Fiscalização eletrônica em 2026: como evitar autuações do Fisco
18/07/2026 09:003 min de leituraAtualizado há 44 dias
Fonte: Contábeis · Síntese editorial da GL Inteligência Contábil. Veja também o nosso guia de Reforma Tributária, atualizado a cada mudança de norma.
A fiscalização da Receita Federal deu um salto de sofisticação. Em 2026, o cruzamento eletrônico de informações passou a contar com inteligência artificial capaz de identificar inconsistências fiscais quase em tempo real. Isso significa que erros que antes só apareciam em auditorias presenciais, feitas com calma e meses depois, agora são detectados de forma automática, assim que as informações chegam aos sistemas do Fisco. Para você, empresário, isso muda completamente o nível de exposição do seu negócio a autuações.
O motivo é simples: quanto mais rápido o erro é identificado, mais rápido vem a cobrança, a multa ou o pedido de esclarecimento. E com a Reforma Tributária em fase de implementação, a exigência por informações corretas e bem integradas entre os sistemas só aumenta. Ou seja, não dá mais para tratar a parte fiscal como algo que se resolve "depois". A conformidade virou parte da estratégia de proteção do seu caixa.
Como funciona o cruzamento eletrônico
A Receita Federal reúne dados de diversas fontes, como SPED, notas fiscais eletrônicas, EFD-Reinf, DCTFWeb, eSocial, movimentações financeiras e outras declarações enviadas por empresas e instituições. Esses dados são comparados automaticamente entre si. Quando aparece uma divergência, o próprio sistema gera um alerta, que pode virar intimação, pedido de esclarecimento ou, no pior cenário, uma autuação. A inteligência artificial vai além: ela também reconhece padrões de comportamento que fogem do que seria esperado para o seu tipo de operação, mesmo quando não há um erro isolado óbvio.
Na prática, isso quer dizer que qualquer descompasso entre o que você emite em nota fiscal, o que declara nas obrigações acessórias e o que movimenta financeiramente pode acender um sinal de alerta automático. Não é mais preciso um auditor abrir seu processo manualmente para que a inconsistência seja percebida.
Quais erros mais geram autuações
Alguns problemas aparecem com frequência entre as empresas autuadas. Divergências entre o valor das notas fiscais emitidas e o que é informado nas obrigações acessórias são um dos principais motivos. Também pesam erros na classificação fiscal de produtos, conhecida como NCM, e na tributação aplicada às operações. Informações que não batem entre SPED Fiscal, SPED Contribuições e ECF, omissão de receitas, faturamento incompatível com a movimentação financeira, créditos tributários usados sem documentação adequada e falhas na escrituração de documentos fiscais eletrônicos completam a lista.

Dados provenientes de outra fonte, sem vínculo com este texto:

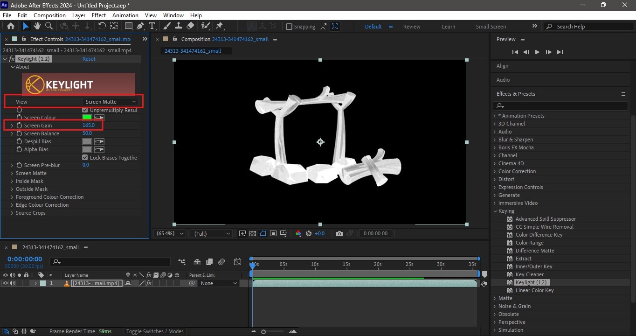Toggle the Lock Biases Together checkbox
The width and height of the screenshot is (636, 336).
point(85,157)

Com a chegada da Reforma Tributária, um novo tipo de erro deve ganhar destaque: o preenchimento incorreto dos campos referentes à CBS e ao IBS nos documentos fiscais. Como esses tributos ainda estão em fase de adaptação, o risco de falhas no preenchimento é maior, e isso pode gerar rejeição de notas ou até questionamentos futuros do Fisco.
Como se preparar
A recomendação dos especialistas é transformar a revisão fiscal em rotina, e não em ação pontual. Isso inclui revisar periodicamente a escrituração fiscal, validar os dados enviados nas obrigações acessórias, manter os sistemas de gestão e emissão de documentos fiscais atualizados, revisar a classificação tributária de produtos e serviços, acompanhar as mudanças na legislação e capacitar as equipes fiscal, contábil e financeira. Fazer conciliações frequentes entre notas fiscais, movimentações financeiras e declarações enviadas à Receita também ajuda a evitar que divergências sejam capturadas pelos sistemas eletrônicos.
No caso específico da Reforma Tributária, vale revisar cadastros de produtos, parametrizações do seu ERP e as regras tributárias aplicadas, garantindo que a CBS e o IBS sejam calculados corretamente durante a transição. Falhas nesse processo podem comprometer o aproveitamento de créditos tributários e aumentar as chances de rejeição de documentos fiscais.
Diante desse cenário, o papel do seu contador ou departamento fiscal se torna ainda mais estratégico. Além de cumprir as obrigações acessórias, esses profissionais passam a atuar diretamente na validação da qualidade das informações enviadas ao Fisco, orientando sobre boas práticas de compliance e sobre a adequação à nova estrutura tributária. Prevenir problemas sai muito mais barato do que remediar autuações, multas e processos depois que a inconsistência já foi identificada. Se você ainda não revisou seus processos fiscais com essa lente, este é o momento certo para colocar isso na sua lista de prioridades.